Originally published on Trans Safety Network under the title Ky Schever’s experience with ideologically driven detransition
Back when I was still in the detransitioned radical feminist community, I watched the Miseducation of Cameron Post with another detransitioned woman. That movie is about a teenage lesbian in the US who’s sent to a Christian ex-gay camp after she’s caught messing around with another teenage girl. Part of what they do at the camp is look for “root causes” of being gay and try to find “what’s behind” their feelings, what kind of trauma or other experiences supposedly caused their “same-sex attraction disorder”. The gay kids have to fill out a worksheet with an iceberg on it; the tip of the iceberg represents being gay, and the larger section of iceberg underneath the water is supposed to symbolize their real underlying problem. Their gayness and/or gender nonconformity is supposed to be a “symptom” of this larger problem, usually unresolved trauma or experiences in childhood that supposedly interrupted their “normal” development.

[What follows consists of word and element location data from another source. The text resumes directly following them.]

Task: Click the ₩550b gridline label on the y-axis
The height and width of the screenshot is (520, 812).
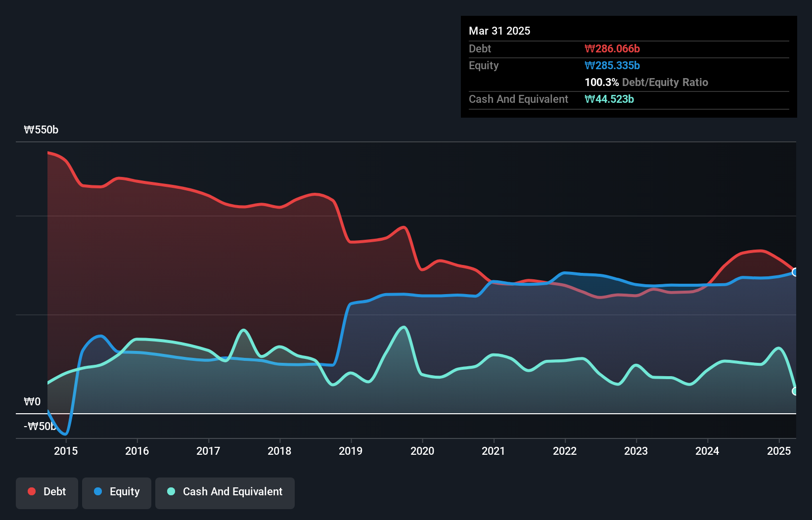Action: point(41,130)
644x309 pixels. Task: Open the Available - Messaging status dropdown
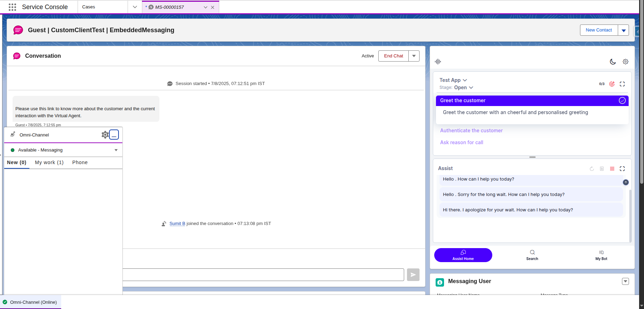[x=63, y=150]
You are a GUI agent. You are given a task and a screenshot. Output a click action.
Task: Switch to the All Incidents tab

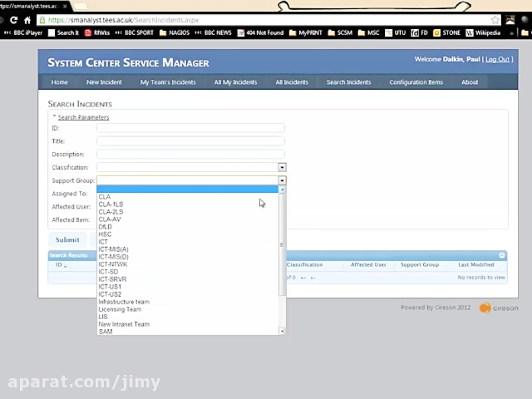(x=291, y=82)
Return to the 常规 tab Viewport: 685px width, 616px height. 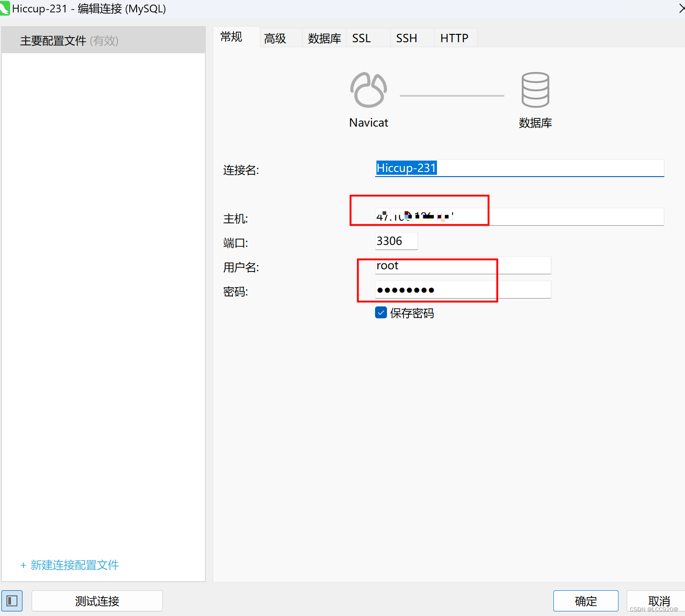pyautogui.click(x=231, y=37)
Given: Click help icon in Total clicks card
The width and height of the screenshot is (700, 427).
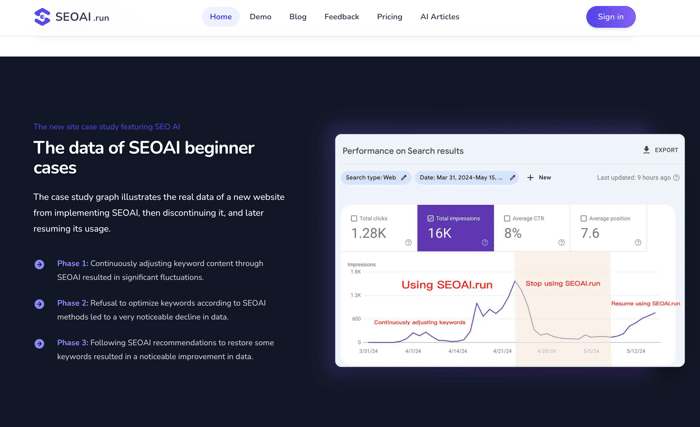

After we watched this movie, the other detransitioned woman told me that the iceberg exercise and other ways the counselors at the camp approached being gay reminded her of how she talks to people trying to overcome gender dysphoria. At the time this woman, Devorah Zahav, was one of the main leaders and organizers of the detransitioned radical feminist community. She set herself up as someone who had worked through her own gender dysphoria, made peace with being a woman and having a female body and who was now able and eager to help others do the same. She relied heavily on radical feminist and lesbian separatist culture and theory, as well as her background going to therapy, support groups, 12-step groups and using books like The Courage to Heal to process her own trauma. She wrote a blog called Redress Alert on Tumblr, where she pushed her theories that people assigned female developed trans or nonbinary identities as a way to cope with trauma, misogyny and/or homophobia and encouraged such people to “reconcile with being female.” She believed that trauma could cause “women” to “disidentify from being female”, reject their “female bodies and womanhood”, and create a trans or genderqueer identity as a kind of dissociative identity disorder. She taught that in order to heal from this supposed dissociative disorder these “dis-identified women” had to give up their trans identities and accept the “femaleness” they were trying to escape from.
In addition to writing a blog, she helped organize online and in-person support groups (though the in-person one was very short-lived) and created the first in-person gathering for “re-identified women” that was held on lesbian feminist land in Oregon. By that point, she had also corresponded with over a thousand people who wrote to her looking for help. She developed deeper relationships with a much smaller number of people and actually met a smaller number still. She was one of the most influential people in the detransitioned radical feminist community and had given guidance and advice to hundreds of people by that point.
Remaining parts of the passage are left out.